That's one small step for man...
Juger Shenmue est pour moi un moment difficile.
Car le premier volet des aventures de Ryo est avant tout une sacrée claque technique. Et la première raison est sans aucun doute graphique. Si les textures ne sont pas toujours du meilleur goût (les limitations techniques de la machine y sont sans doute pour quelque chose), on les oublie très vite devant le travail titanesque de modélisation de la ville, des personnages et des véhicules, allant jusqu'à l'intérieur très complet et détaillé des bâtiments. Le tout est en plus mis en valeur par les changements de lumière qui interviennent à la nuit tombante.
Il y a le son, ensuite. L'environnement sonore est travaillé de telle façon qu'on perçoit aisément l'atmosphère des différents quartiers, et même des rues, plus ou moins commerçantes, plus ou moins passagères, animées... Et au delà de cela, cette ambiance sonore contribue à nous amener exactement où Yu Suzuki le voulait : le Japon des années 80.
Et puis il y a la facilité d'appréhender le gameplay, à un rythme totalement personnel. On peut tout regarder, tout explorer, tout prendre ou lire. On peut aller partout, dans les rues, les jardins, les magasins, la salle d'arcade, discuter avec des amis, des inconnus, mais on peut aussi, avec la même facilité, se battre contre les sbires du gros méchant. Tout se passe de manière très simple, sans compteurs, presque sans barre de vie, avec comme seule indication une boussole et une horloge. Tout est à la fois accessible et profond. C'est bien simple, ce jeu est une réussite sur tous les plans.
Ce qui est fort dans cette histoire, c'est que cette richesse est disponible immédiatement. En effet, dès les premiers pas dans le dojo et dans le jardin, en s'approchant du bassin, on découvre les carpes qui nagent, les reflets dans l'eau, on entend le bruit des bambous, etc... Tout cela donne immédiatement l'impression qu'il existe un univers complètement indépendant des actions du joueur. Pour une des premières fois dans ma vie de joueur, je me suis trouvé dans un monde qui me dépassait, qui semblait avoir son propre rythme et son existence propre.
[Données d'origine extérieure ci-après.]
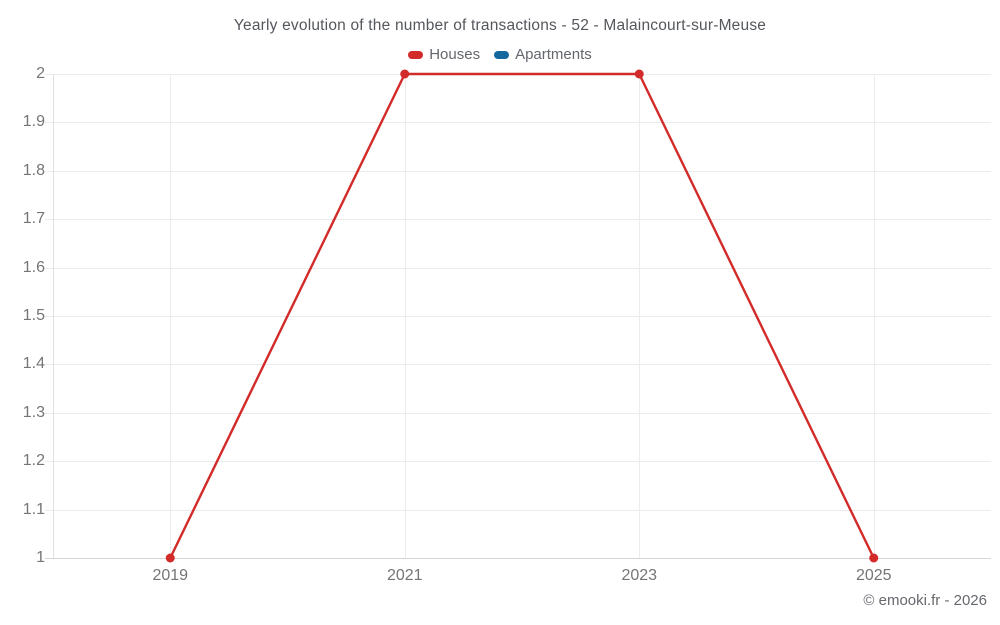  What do you see at coordinates (455, 54) in the screenshot?
I see `legend-label-houses: Houses` at bounding box center [455, 54].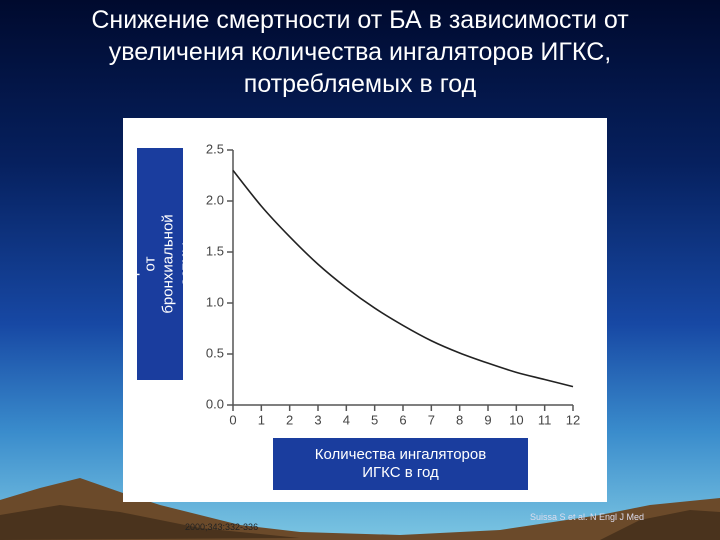 This screenshot has height=540, width=720. Describe the element at coordinates (262, 420) in the screenshot. I see `x-tick-label: 1` at that location.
Du coup, on passe les premières heures à tester les limites de l'univers ainsi créé. On essaye de boire une canette de soda au distributeur, on ouvre tous les tiroirs, on rentre dans tous les magasins, on lit tous les panneaux, on va voir le plus loin possible et on s'étonne presque au bout d'un moment de recevoir un message nous disant qu'on ne peut aller plus loin pour l'instant. Et il faut encore ajouter à cela la dimension temporelle qui change certaines choses du tout au tout : les magasins ouvrent, ferment, les bars aussi, les rues s'animent le jour, se vident la nuit, etc... Cela permet un renouvellement constant des promenades urbaines que l'on s'amuse à faire au long du jeu.
Malheureusement, je n'ai pas réussi à aller au delà de ça. J'ai tenté de suivre le scénario, bon gré mal gré, mais l'enchainement de scripts qui ne se déclenchent qu'à des moments précis, après avoir nécessairement parlé à telle personne ou avoir découvert tel indice aura été un réel frein à ma pratique du jeu. La différence entre un univers d'une richesse et d'une complexité rarement vues jusqu'alors et des codes du jeu vidéo classique ne m'ont pas vraiment donné envie de poursuivre le cours d'un scénario par ailleurs très bateau et pas vraiment à la hauteur.
Alors pourquoi donner 9 à ce jeu ?
Pour plusieurs raisons finalement évidentes.
Tout d'abord, le travail réalisé ici est vraiment abouti, dans les limites que le développeur s'est fixées. Et franchement, d'un point de vue technique, ce jeu représente une véritable prouesse.
Ensuite, parce qu'au delà de cette technique aboutie, il y a un réel bond en avant offert par la liberté qui se dégage de Shenmue. Je ne suis pas certain que les GTA aient pu suivre leur voie sans la présence du jeu d'exploration de Sega.
Enfin, parce que malgré mes blocages personnels, ce jeu reste un des monuments historiques de la firme au hérisson et que c'est un jeu à découvrir et à tester au moins une fois dans sa vie de joueur, pour sa culture personnelle.
Et puis, malgré les limites du scénario et des scripts, je prends encore plaisir à arpenter les rues de Shenmue de temps en temps, juste pour flâner, me promener sur les chemins de Sakuragoaka, et voir ce que certaines personnes parviennent à inventer avec un simple langage binaire.